**TASK OBJECTIVE**.
Could you give the records from the line containing "Task: Open the Preferenze menu" through the line containing "[x=88, y=635]" as a two-column CSV with the headers task and answer, one row for each record? Put each field in quotation marks and turn any line breaks into spaces.

— START OF INPUT FOR THIS TASK —

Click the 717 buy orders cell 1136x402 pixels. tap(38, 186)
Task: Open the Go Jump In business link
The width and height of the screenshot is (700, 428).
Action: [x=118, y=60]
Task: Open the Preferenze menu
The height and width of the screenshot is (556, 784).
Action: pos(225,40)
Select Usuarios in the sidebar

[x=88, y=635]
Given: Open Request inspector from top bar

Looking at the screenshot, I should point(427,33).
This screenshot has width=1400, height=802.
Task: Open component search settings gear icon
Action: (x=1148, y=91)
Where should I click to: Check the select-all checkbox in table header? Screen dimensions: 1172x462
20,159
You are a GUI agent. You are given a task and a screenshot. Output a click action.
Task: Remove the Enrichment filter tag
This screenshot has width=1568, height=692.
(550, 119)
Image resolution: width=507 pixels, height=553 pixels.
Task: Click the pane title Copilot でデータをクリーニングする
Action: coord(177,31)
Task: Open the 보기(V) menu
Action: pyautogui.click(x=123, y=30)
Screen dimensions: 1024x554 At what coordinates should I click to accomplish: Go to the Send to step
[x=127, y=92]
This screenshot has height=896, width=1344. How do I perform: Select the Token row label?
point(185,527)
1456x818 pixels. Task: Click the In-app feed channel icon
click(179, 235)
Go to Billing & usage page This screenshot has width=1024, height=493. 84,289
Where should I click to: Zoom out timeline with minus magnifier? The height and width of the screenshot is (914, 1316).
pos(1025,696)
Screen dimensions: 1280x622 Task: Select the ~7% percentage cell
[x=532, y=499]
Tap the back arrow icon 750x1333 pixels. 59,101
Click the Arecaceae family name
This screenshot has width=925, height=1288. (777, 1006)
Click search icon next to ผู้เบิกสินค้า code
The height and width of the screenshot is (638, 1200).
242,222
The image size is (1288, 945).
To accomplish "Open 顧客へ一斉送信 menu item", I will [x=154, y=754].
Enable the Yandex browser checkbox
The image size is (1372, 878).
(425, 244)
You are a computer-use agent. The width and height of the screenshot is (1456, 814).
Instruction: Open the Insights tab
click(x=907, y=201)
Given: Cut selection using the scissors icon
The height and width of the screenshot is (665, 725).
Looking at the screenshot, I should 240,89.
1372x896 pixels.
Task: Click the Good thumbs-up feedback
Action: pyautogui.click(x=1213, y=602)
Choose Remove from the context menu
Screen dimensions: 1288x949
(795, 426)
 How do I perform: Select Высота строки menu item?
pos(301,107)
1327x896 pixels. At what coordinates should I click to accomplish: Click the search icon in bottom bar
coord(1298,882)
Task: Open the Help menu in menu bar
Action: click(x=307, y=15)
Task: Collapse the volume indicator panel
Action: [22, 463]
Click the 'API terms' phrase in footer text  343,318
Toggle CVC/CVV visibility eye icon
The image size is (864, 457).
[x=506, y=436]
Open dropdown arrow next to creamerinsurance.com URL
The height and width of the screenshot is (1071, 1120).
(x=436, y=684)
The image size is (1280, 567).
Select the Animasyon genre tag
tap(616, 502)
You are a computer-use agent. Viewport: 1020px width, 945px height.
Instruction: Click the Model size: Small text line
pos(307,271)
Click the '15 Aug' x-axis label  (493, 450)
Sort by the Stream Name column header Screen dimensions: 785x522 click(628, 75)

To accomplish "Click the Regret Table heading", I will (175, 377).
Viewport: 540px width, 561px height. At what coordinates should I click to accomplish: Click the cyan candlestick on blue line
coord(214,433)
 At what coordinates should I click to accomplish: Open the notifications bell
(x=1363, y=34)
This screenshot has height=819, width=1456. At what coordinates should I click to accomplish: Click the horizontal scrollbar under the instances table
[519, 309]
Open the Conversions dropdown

— END OF INPUT FOR THIS TASK —

**EXERCISE SOLUTION**.
task,answer
"Task: Open the Preferenze menu The height and width of the screenshot is (556, 784).","Action: pos(225,40)"
"Select Usuarios in the sidebar","[x=88, y=635]"